THIS IS FOR: TWICE, Empat Tahun Diam, dan Sebuah Lagu Pengakuan

Ketika TWICE merilis lagu Signal pada Mei 2017, harapan fans dan penggemar K‑Pop sangat tinggi—sebuah lagu yang diharapkan bisa menyamai atau bahkan melampaui kesuksesan hits-hits sebelumnya seperti Cheer Up, TT, dan Knock Knock. Namun ternyata kenyataan berbicara lain: sejumlah netizen, bahkan sebagian penggemarnya sendiri, menyatakan kekecewaan terhadap lagu tersebut, bahkan menudingnya sebagai titik terendah dari karya TWICE yang pernah ada.
Reaksi ini muncul padahal secara komersial Signal berhasil mengejutkan pasar. Meski mendapat kritik keras, lagu ini tetap menduduki puncak tangga lagu domestik dan internasional, membuktikan daya tarik populer TWICE tak boleh diremehkan . Namun sorotan utama yang mengusik justru bukan tentang prestasi di chart, melainkan keengganan sebagian audiens digital terhadap visinya—yang terasa terlalu kontras dengan ekspektasi.

● INFORMASI YANG DIBERIKAN:
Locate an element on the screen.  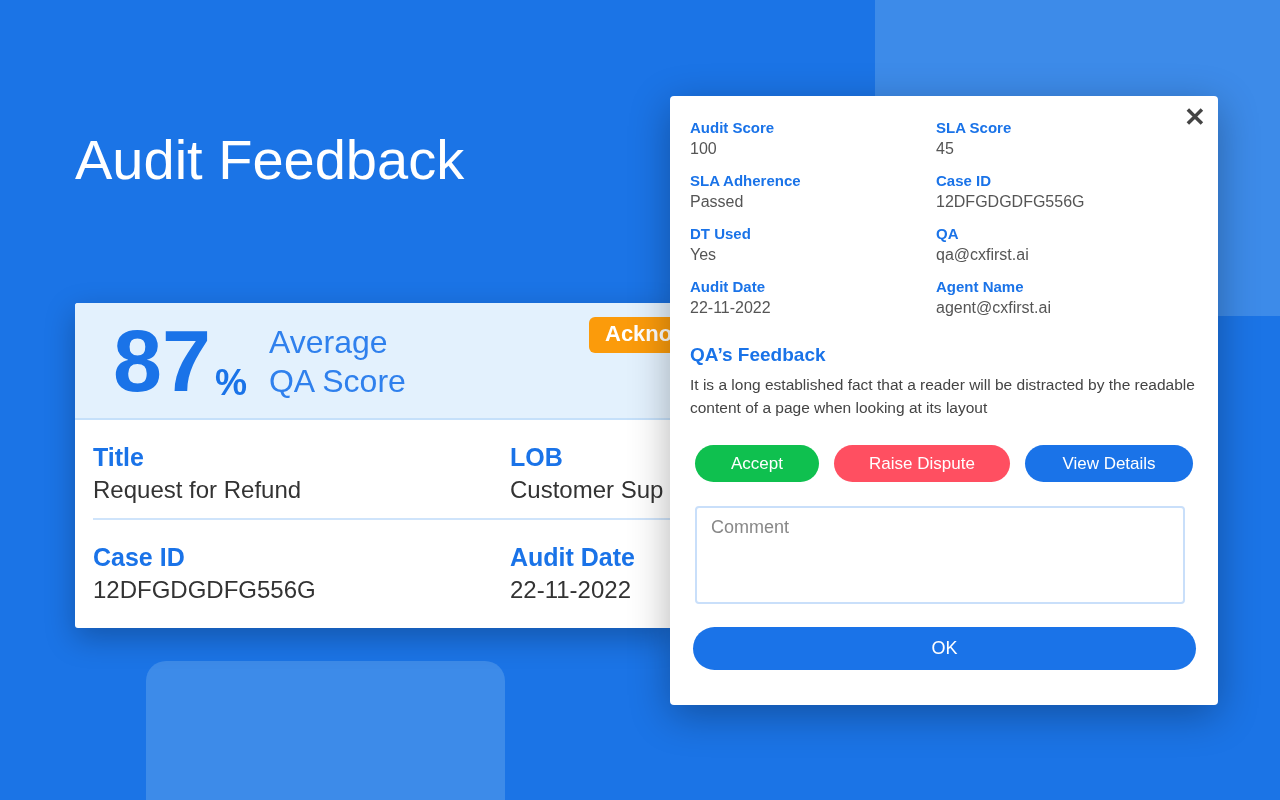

● SOAL:
Lanjutkan tulisan tentang lagu Signal dari TWICE, dimulai sesudah kalimat terakhir yang ada.

● JAWABAN TUGAS:
Netizen menyampaikan kritik pedas: “Tidak percaya lagu ini mendapatkan #1,” kata salah satu komentar; “Aku seorang penggemar tetapi lagu ini mengecewakan. Mereka harusnya mendapatkan lagu dari Black Eyed Pilseung,” keluhan lain; dan “TWICE mendapatkan #1 hanya karena popularitas mereka. Kualitas lagu yang paling jelek daripada yang terjelek”. Dari sana, muncul diskusi mendalam mengenai apa sebenarnya yang salah dari Signal menurut netizen, dan apa implikasinya terhadap karier TWICE dan skena K‑Pop global.
Di Mana Letak “Masalahnya”?
Dari sudut pandang musikal, Signal merupakan single utama dari mini album ke‑4 TWICE yang diproduksi langsung oleh Park Jin‑young (JYP), pendiri JYP Entertainment. Secara teori, kolaborasi ini harusnya justru membawa tonalitas baru dan potensial mainstream lebih luas, dengan kualitas produksi sangat tinggi. Namun narasi netizen mengatakan sebaliknya: mereka merasa gaya electropop dengan beat TR‑808 yang dipadukan elemen hip‑hop terasa dipaksakan, kurang catchy, atau bahkan tidak merepresentasikan karakter kuat TWICE yang dikenal selama ini.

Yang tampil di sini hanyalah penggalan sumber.